## Document passage

First, it was NY Times columnist Paul Krugman suggesting that a "Wag The Dog" program faking an imminent invasion by aliens (from outer space, not Juarez, Tijuana or Toronto) would help resolve political infighting and allow President Obama to steer a few more of his economic programs into law through an otherwise divided Congress.
Now, NASA --its own funding either imperiled or already cut, and looking for something, anything to work on these days-- has jumped on this bandwagon with a newly released report... raising the alarm that those ever-observant aliens scouting our planet (and occasionally anal-probing hillbillies and the mentally unstable among us) may notice ... our global warming "crisis".
And, of course, launch a preemptive attack.
Sometimes, a writer just couldn't make this kind of stuff up. Unless he works for a government agency, that is...
--Earl "Zork Cometh!" Merkel
Aliens may destroy humanity to protect other civilizations, say NASA scientists
Rising greenhouse emissions could tip off aliens that we are a rapidly expanding threat, warns a report
By Ian Sample
Thursday 18 August 2011 19.04 BST
When they see what a mess we've made of our planet, extraterrestrials may be forced to take drastic action.
It may not rank as the most compelling reason to curb greenhouse gases, but reducing our emissions might just save humanity from a pre-emptive alien attack, scientists claim.
Watching from afar, extraterrestrial beings might view changes in Earth's atmosphere as symptomatic of a civilisation growing out of control – and take drastic action to keep us from becoming a more serious threat, the researchers explain.
This highly speculative scenario is one of several described by a NASA-affiliated scientist and colleagues at Pennsylvania State University that, while considered unlikely, they say could play out were humans and alien life to make contact at some point in the future.
Shawn Domagal-Goldman of NASA's Planetary Science Division and his colleagues compiled a list of plausible outcomes that could unfold in the aftermath of a close encounter, to help humanity "prepare for actual contact".
In their report, Would Contact with Extraterrestrials Benefit or Harm Humanity? A Scenario Analysis, the researchers divide alien contacts into three broad categories: beneficial, neutral or harmful.
Beneficial encounters ranged from the mere detection of extraterrestrial intelligence (ETI), for example through the interception of alien broadcasts, to contact with cooperative organisms that help us advance our knowledge and solve global problems such as hunger, poverty and disease.

## Problem 1
Answer these questions from the piece on NASA and aliens:
(a) Which NY Times columnist is said to have suggested faking an imminent alien invasion?
(b) Into what three broad categories do the researchers divide alien contacts?
(c) Which NASA division is Shawn Domagal-Goldman part of?
## Problem 2
Please decide whether each statement agrees with the piece on NASA and aliens, and support each yes or no with a quotation from it.
(a) The NASA-affiliated scientist worked with colleagues at Pennsylvania State University.
(b) The researchers regard the pre-emptive attack scenario as likely.
(c) The article by Ian Sample is dated 18 August 2011.
## Problem 3
Carry on the piece on NASA and aliens, starting after its last sentence.

[Saved data entries]
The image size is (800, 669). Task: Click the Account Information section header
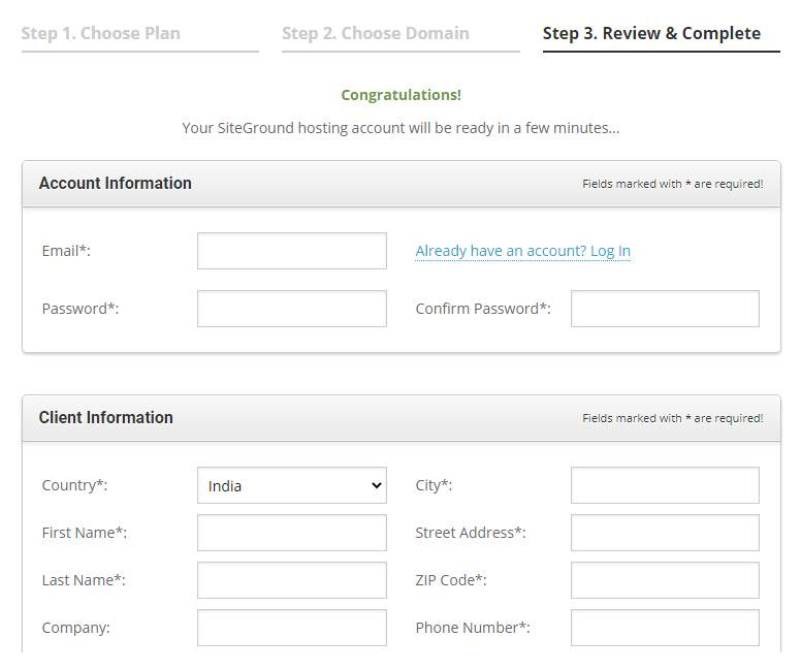point(116,183)
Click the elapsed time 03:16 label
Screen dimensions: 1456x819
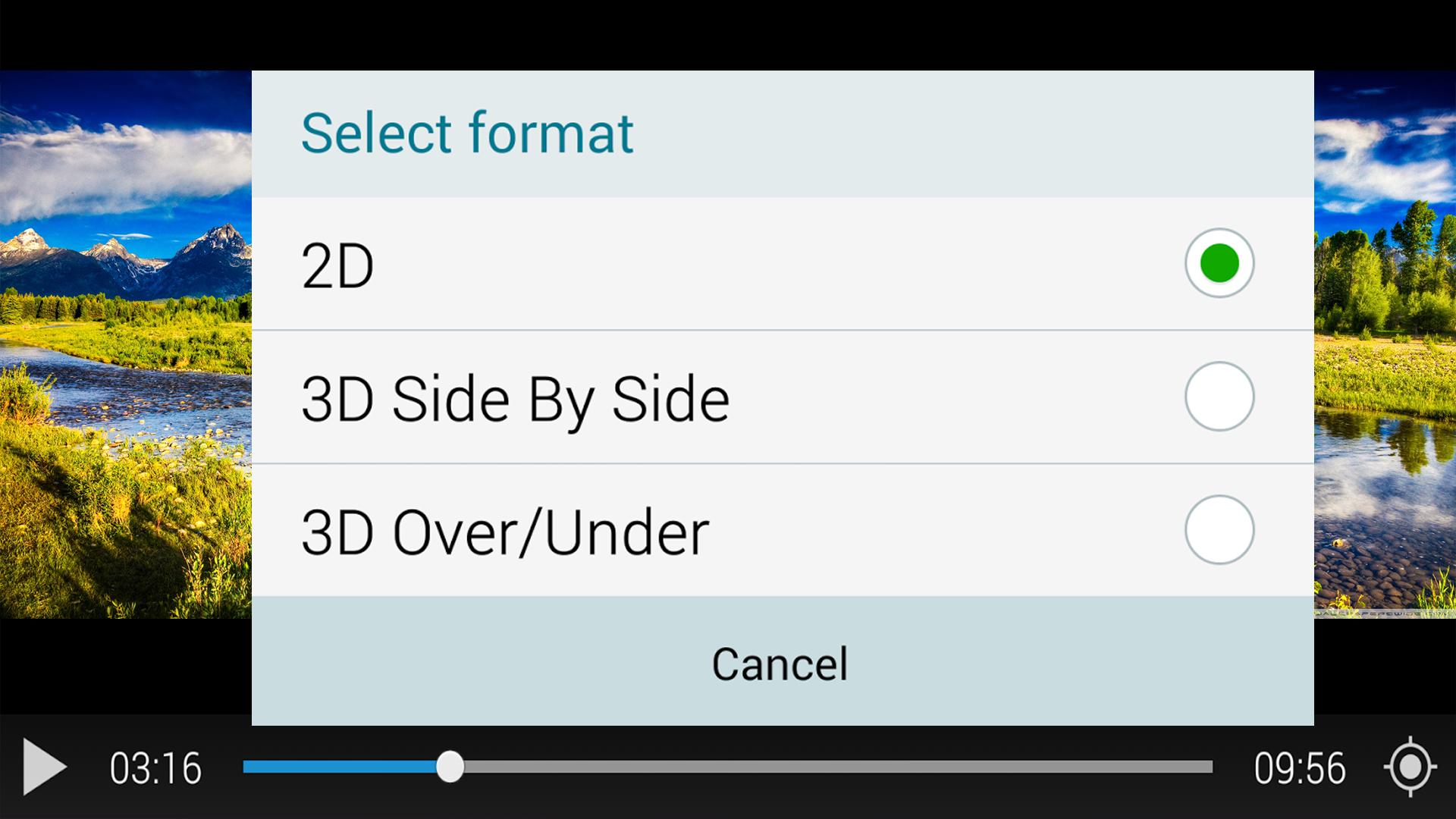[155, 767]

## Task output 1
(a) Paul Krugman
(b) Beneficial, neutral or harmful
(c) NASA's Planetary Science Division

## Task output 2
(a) Yes: "a NASA-affiliated scientist and colleagues at Pennsylvania State University"
(b) No: "while considered unlikely"
(c) Yes: "Thursday 18 August 2011 19.04 BST"

## Task output 3
Another beneficial outcome the authors entertain sees humanity triumph over a more powerful alien aggressor, or even being saved by a second group of ETs. "In these scenarios, humanity benefits not only from the major moral victory of having defeated a daunting rival, but also from the opportunity to reverse-engineer ETI technology," the authors write.
Other kinds of close encounter may be less rewarding and leave much of human society feeling indifferent towards alien life. The extraterrestrials may be too different from us to communicate with usefully. They might invite humanity to join the "Galactic Club" only for the entry requirements to be too bureaucratic and tedious for humans to bother with. They could even become a nuisance, like the stranded, prawn-like creatures that are kept in a refugee camp in the 2009 South African movie, District 9, the report explains.
The most unappealing outcomes would arise if extraterrestrials caused harm to humanity, even if by accident. While aliens may arrive to eat, enslave or attack us, the report adds that people might also suffer from being physically crushed or by contracting diseases carried by the visitors. In especially unfortunate incidents, humanity could be wiped out when a more advanced civilisation accidentally unleashes an unfriendly artificial intelligence, or performs a catastrophic physics experiment that renders a portion of the galaxy uninhabitable.
To bolster humanity's chances of survival, the researchers call for caution in sending signals into space, and in particular warn against broadcasting information about our biological make-up, which could be used to manufacture weapons that target humans. Instead, any contact with ETs should be limited to mathematical discourse "until we have a better idea of the type of ETI we are dealing with."